そういえばスマイルバッヂはどこにいったのだろうか。(文中敬称略)

2015年2月9日月曜日

「ズキ」




「星はなんでも知っている」なんて歌を唄ったのは平尾昌晃さんだ。
鳥は何でも食べていると思っていたのは私だ。
リンゴを細かく切って小さな庭に放り投げてやると鳥たちが集ってくる。そ
れを見ていて止められなくなり、深夜リンゴを切り刻んでいる。

節分のまめが袋に入っていたのでそれを鬼は外、鬼は外とはいわずに無言で投げた。
朝カーテンを開けて見ると、リンゴはすっかりなくなっていたが豆はほとんど残っていた。うーむ、おかしいなと思った。

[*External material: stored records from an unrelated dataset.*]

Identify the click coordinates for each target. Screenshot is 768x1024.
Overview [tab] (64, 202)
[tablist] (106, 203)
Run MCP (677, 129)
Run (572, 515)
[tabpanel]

ぜいたくになってしまったのかなと思った。
一週間リンゴを食べさせたせいかもしれない。鳥は本当に用心深いことを知った。

日曜の午後に行った果物屋さんには、傷もののリンゴとか他の果物も安く売っている。
食べりゃ同じなんですがねと中年のオヤジはいう。
人間と同じで見た目で判断しちゃいけないんですよね、店の前を毎日通る見栄えのいい娘さんは何故か独身ばかりですよといった(?)見栄えと性格は違うからなと私は応えた。

家に帰り、ノートを開いて「女の愛」についてを探し出した。
イタリアの女性は気性で愛す。
スペインの女性は快楽で、ドイツの女性は官能で、ロシアの女性は堕落して、東洋の女性は習慣で、フィンランドの女性は義務で、イギリスの女性は本能で、アメリカの女性は打算で、フランスの女性は心で愛す、とメモ書きしてあった。

女性の傷を愛す国はいない。女性の心の傷は美しい。
見た目は小鳥のようだが、小鳥のようには用心深くなく、まさかのことを経験してしまう。最も最近では男の方が用心深くなりすぎというか、フラレたくない、傷つきたくないと消極的らしい。
♪〜星はなんでも知っている ゆうべあの娘が泣いたのも…。

二月五日(木)NHK「地球いちばん」に私の大好きな「ルー大柴」さんがアラスカのオーロラを見る旅人になっていたのでそれを見た。
星とトゥギャザーしたいといっていた。スタッフから今の気分を「五・七・五」で表現して下さいなんていわれたら、「やぶからスティックじゃないの」といった。天には、星、星、星の海、息を飲み込んだままあの世にいってしまいそうな、オーロラ、オーロラ、オーローラーだ。
星の数ほどあの娘が泣いた訳を知っているのだろう。
オーロラは地球上で傷ついた女性の心が集ってできたのかもしれない。

先週末、傷ついた人が身の上の相談に来た。
メソメソすんなこの本でも読めといって、私の書いた本を渡した。
パラパラとめくりながらまた来ますといって帰っていった。
多分私の本では何の役にも立たないだろう。オ〜イ、友だちに本を買ってもらってくれな、と声をかけた。結局“セコ”なのであった。買うことはない、売るほど持っているから。

二月十六日〜二十三日までの一週間、本のポスター三点を渋谷駅南口に貼り出す。
後輩二人がいいデザインといいコピーを書いてくれた。
新良太さんがいい写真を撮ってくれた。
キービジュアルは、世界チャンピオンの中のチャンピオン「内山高志」さん、赤坂のサロンの「ママ」さん、それとオーロラとトゥギャザーした「ルー大柴」さんだ。

お世話になった広告代理店の社長やみなさんのご協力に感謝御礼なのです。
ちなみにヤクザ者は“傷”をつけることを、“ズキ”を入れるという。または“ハスル”という。